Vi chiedo anche, con cortesia, di provare ad avere più rispetto nei nostri confronti, perché noi i vostri giochetti non sappiamo o non possiamo farli.
Nessuno di noi è perfetto, tutti abbiamo qualche debolezza che non possiamo contenere. Ma almeno potreste farvi qualche scrupolo nei nostri confronti, giusto per non scoraggiare completamente il nostro desiderio di compiere il nostro dovere, di pagare le tasse.
Che poi in realtà lo sapete, anche se magari lo avete sopito in qualche angolino nascosto della vostra anima che, se siete così ricchi rispetto alla media dei cittadini come noi, non è tutta farina del vostro sacco. Lo sapete bene che c’è anche tanta farina di altri sacchi che vi siete portati via, manciata dopo manciata, e che qualcuno è pure rimasto senza farina, perché voi possiate averne così tanta.
Allora, anziché dimenticarvi di noi, commettendo tutti i vostri reati, spudoratamente, davanti ai nostri occhi e a quelli dei nostri e vostri figli, qualche volta, ringraziateci. Rendeteci onore. Magari fateci anche un regalo… Non continuate a prelevare e dividere così brutalmente. Le nostre motivazioni stanno calando. E poi, anche se vi professate così buoni cattolici, in fondo in fondo lo sappiamo che non ci credete neanche un po’ nella dottrina del cristianesimo, altrimenti ce l’avreste una gran paura di finire all’inferno, e magari qualcosa l’avreste anche corretto nel vostro stile di vita.
Noi non vi vogliamo male, perché in fondo siamo persone piuttosto per bene, ma vi chiediamo di tornare al rispetto di un tempo, quando non si poteva pensare che un cittadino fosse in grado di reggere psicologicamente tutto lo scempio che invece oggi ci sorbiamo. Ma forse è per questo che state per varare la legge bavaglio. Per garantirci un nuovo benessere in cui non ci sia, ogni giorno in prima pagina, qualche vostro misfatto a rovinarci la giornata e a darci il cattivo esempio. O forse la legge bavaglio la state scrivendo perché temete che altrimenti – con tutte le possibilità che hanno i mezzi di informazione di tenervi sotto controllo e di mostrarci con trasparenza il vostro discutibile operato – possiamo apprendere anche noi le vostre tecniche, diventando un giorno tutti cinici e spietati come voi… a quel punto si che dovreste aver timore di Dio, e non solo, perché la storia insegna!

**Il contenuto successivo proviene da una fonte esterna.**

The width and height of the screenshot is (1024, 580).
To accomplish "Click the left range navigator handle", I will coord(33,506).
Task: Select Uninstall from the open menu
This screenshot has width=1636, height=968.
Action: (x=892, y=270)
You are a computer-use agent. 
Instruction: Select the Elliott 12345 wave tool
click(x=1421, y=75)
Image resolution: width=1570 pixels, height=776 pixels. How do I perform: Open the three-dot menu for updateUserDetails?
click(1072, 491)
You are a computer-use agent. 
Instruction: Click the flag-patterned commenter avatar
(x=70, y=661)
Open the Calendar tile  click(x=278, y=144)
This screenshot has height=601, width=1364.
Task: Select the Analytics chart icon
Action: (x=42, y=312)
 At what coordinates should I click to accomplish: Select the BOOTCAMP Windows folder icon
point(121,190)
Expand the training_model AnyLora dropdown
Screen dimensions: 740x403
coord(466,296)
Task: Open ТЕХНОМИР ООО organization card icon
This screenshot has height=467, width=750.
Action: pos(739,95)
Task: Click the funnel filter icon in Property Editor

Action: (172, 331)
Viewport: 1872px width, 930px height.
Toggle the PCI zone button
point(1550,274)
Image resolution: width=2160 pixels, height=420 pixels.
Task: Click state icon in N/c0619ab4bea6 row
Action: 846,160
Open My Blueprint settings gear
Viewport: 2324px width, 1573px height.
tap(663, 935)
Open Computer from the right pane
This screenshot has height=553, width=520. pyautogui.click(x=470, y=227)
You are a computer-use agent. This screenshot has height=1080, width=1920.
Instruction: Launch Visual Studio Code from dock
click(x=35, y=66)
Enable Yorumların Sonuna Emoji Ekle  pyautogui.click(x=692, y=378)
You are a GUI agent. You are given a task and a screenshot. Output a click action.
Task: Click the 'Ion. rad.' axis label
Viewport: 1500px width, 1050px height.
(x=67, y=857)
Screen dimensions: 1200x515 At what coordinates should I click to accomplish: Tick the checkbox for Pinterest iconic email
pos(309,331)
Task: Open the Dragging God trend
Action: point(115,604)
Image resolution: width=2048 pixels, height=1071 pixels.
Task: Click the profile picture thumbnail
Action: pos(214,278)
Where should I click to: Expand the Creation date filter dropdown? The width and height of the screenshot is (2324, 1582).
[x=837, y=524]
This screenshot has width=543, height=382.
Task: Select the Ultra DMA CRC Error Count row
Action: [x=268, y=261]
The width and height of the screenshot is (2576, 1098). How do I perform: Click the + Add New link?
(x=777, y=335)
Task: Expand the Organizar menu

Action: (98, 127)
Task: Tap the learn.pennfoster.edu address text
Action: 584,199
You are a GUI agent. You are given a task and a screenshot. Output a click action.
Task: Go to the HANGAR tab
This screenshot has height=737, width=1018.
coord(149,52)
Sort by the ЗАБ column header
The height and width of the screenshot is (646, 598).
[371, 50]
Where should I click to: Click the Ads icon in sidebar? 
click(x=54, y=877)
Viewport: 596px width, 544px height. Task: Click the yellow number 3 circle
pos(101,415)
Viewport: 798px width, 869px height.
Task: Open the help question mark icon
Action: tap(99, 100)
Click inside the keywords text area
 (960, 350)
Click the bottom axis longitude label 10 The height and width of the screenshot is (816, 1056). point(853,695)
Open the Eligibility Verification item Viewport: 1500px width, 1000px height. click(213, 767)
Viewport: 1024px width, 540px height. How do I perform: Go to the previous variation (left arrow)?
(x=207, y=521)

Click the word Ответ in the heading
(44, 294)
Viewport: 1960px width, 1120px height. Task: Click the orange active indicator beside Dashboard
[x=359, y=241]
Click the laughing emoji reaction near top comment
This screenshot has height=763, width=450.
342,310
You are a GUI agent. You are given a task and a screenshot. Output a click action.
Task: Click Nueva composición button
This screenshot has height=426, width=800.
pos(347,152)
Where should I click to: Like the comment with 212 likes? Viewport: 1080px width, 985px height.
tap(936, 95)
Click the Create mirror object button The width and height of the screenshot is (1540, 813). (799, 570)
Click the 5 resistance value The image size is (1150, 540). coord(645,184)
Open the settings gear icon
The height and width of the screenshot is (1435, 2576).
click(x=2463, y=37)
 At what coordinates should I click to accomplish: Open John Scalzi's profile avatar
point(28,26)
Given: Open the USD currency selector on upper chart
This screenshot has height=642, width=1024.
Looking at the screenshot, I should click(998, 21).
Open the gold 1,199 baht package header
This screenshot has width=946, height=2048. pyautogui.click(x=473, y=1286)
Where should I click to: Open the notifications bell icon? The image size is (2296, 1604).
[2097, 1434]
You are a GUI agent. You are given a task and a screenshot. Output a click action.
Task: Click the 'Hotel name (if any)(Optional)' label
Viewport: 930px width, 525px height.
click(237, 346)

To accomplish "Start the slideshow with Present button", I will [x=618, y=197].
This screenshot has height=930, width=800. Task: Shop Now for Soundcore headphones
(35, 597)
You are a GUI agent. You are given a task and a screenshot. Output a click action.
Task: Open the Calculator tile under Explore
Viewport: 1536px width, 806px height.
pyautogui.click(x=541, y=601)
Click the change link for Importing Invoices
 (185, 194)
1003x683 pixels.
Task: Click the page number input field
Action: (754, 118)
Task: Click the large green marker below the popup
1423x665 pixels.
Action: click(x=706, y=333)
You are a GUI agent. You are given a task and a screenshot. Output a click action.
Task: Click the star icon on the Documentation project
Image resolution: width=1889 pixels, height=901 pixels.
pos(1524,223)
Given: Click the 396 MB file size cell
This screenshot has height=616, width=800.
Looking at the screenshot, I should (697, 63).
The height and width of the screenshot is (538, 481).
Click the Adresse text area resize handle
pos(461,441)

Detto questo, confessiamo che anche noi, ogni tanto, facciamo un pochino i furbi e aggiriamo qualche tassa per trattenere qualche lira in più nelle nostre tasche, giusto per permetterci quel pasto in più al ristorante, per fare bella figura davanti ai nostri figli… lo facciamo tutti, è inutile nascondersi; ma probabilmente, quando lo facciamo, assurgiamo a voi. Anche qui, però, non esagerate voi per primi… Dovreste darci un esempio di integrità, un modello di correttezza da imitare, che funga da ispirazione. I governanti di uno stato, verso i loro cittadini, sono come i genitori per i figli all’interno di una famiglia. E allora perché ci insegnate con precisione un metodo e poi tentate di metterci in prigione quando lo adottiamo?
O forse è diverso: forse il vostro errore sta nel fatto che, per paura che non rispondessimo totalmente al vostro modello di educazione, avete istituito troppe regole, a tal punto da renderci la vita troppo difficile. Forse noi, nel tempo, ci siamo talmente abituati, giorno dopo giorno, legge dopo legge, a trovarci un pochino nell’inevitabile illegalità (mi riferisco alla difficilissima burocrazia che ci avete eretto tutt’intorno, alla quale dobbiamo sottostare, che a volte ci rende fuorilegge senza che neanche lo sappiamo) che ora la legge per noi ha assunto meno valore. Piccola violazione dopo piccola violazione, quasi non ci si sente più dei fuorilegge. Ne abbiamo perso il rispetto. La legge ha perso autorevolezza su di noi, perché è diventata un insieme di regole insostenibili.
Leggete con calma e tentate di capire a fondo. Sono parole semplici, ma dai contenuti importanti. Un figlio, raggiunta la matura età, se non si è trovato a suo agio in famiglia ed ha conseguito gli strumenti utili per rendersene conto, si ribella. Si ribella.
Consideratelo; anche se questo avverrà quando al vostro posto ci saranno i vostri eredi.
Almeno nei loro confronti, sangue del vostro sangue, non siate così impassibili.